Irak’ta ve Afganistan’da ekonomik kayıplar ve siyasi-askeri yenilgi aşikâr. Ancak kayıplar bununla da sınırlı değil. ABD her iki işgalde ahlaki liderliğini de kaybediyor. Soğuk Savaş boyunca kendisini ‘özgür dünyanın lideri’ olarak takdim eden Washington demokrasi, insan hakları ve hukukun üstünlüğünü savundu durdu. Çoğu zaman inandırıcılık sorunu yaşasa da, ABD küresel önderliğinin en önemli unsuru bu moral değerler oldu. Hatta Sovyetler Birliği’nin yıkılmasında önemli etkenlerden biri de ABD’nin moral üstünlüğüne Moskova’nın karşılık verememesiydi. Kaderin cilvesine bakın ki Amerikalıların moral üstünlüğü de tıpkı Sovyetler’inki gibi Afganistan’da sona eriyor.
İşkence rutin
2003’de Irak’ın işgalinden bu yana CIA’in işkence uçakları, Guantanamo ve Ebu Gureyb hapishaneleri Amerikalıların yaptığı işkence ve kötü muameleyi saklanamaz hale getirdi.
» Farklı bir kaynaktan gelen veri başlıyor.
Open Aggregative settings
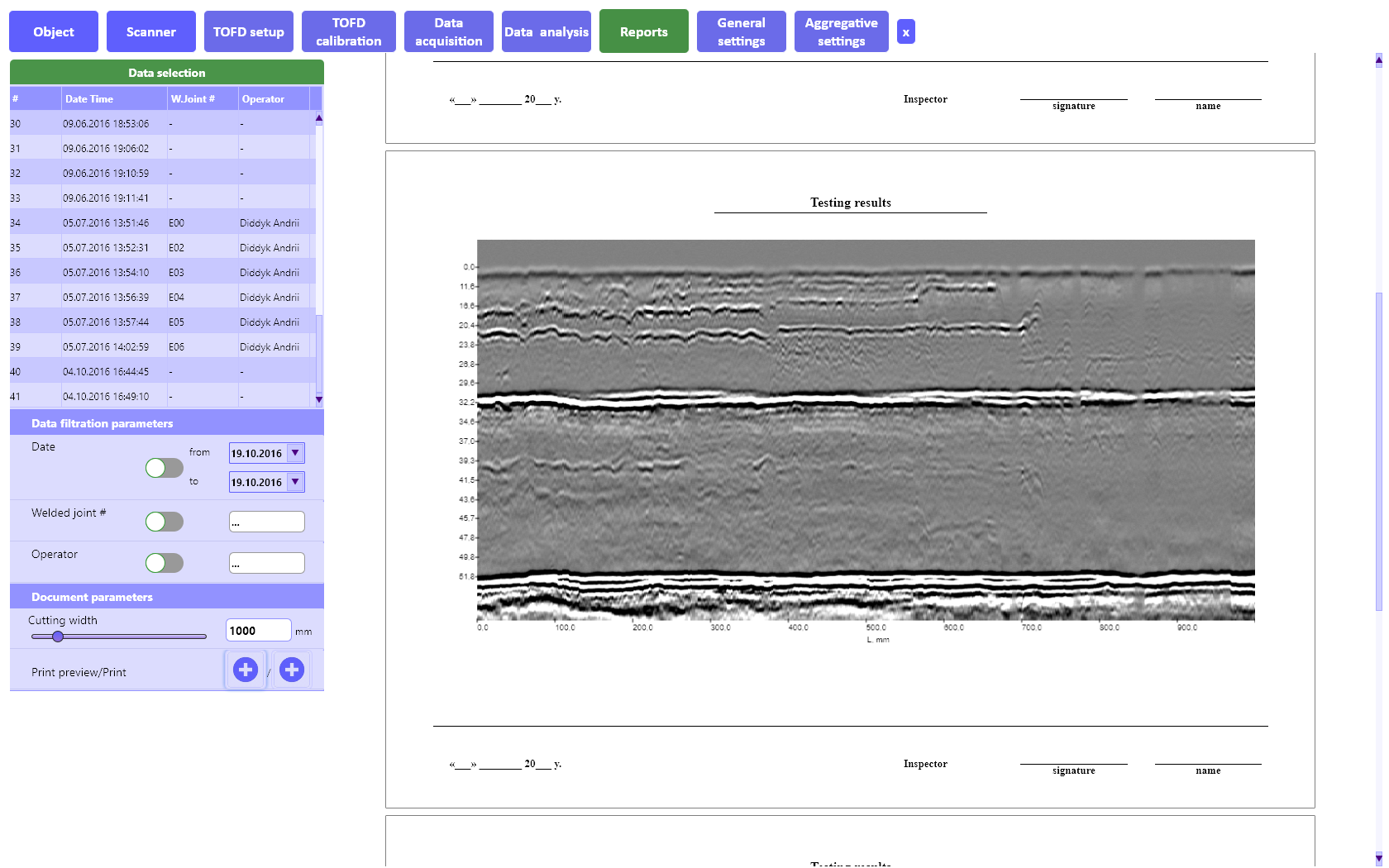Image resolution: width=1389 pixels, height=868 pixels. click(841, 32)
Ortaya çıkan görüntüler diğer ülkelere akıl veren Amerikalıların insan hayatını ve onurunu nasıl hiçe saydığını kanıtladı. Üstelik bu görüntüler karşısında Amerikan başkanı (Bush) utanmak şöyle dursun yaptıklarını savunabiliyordu dahi. Hatırlayınız Başkan Bush ve yardımcısıCheney işkencenin hangi hallerde gerekli olduğunu dahi dünyaya anlatmaya çalıştılar. Şimdi sıra Obama’da.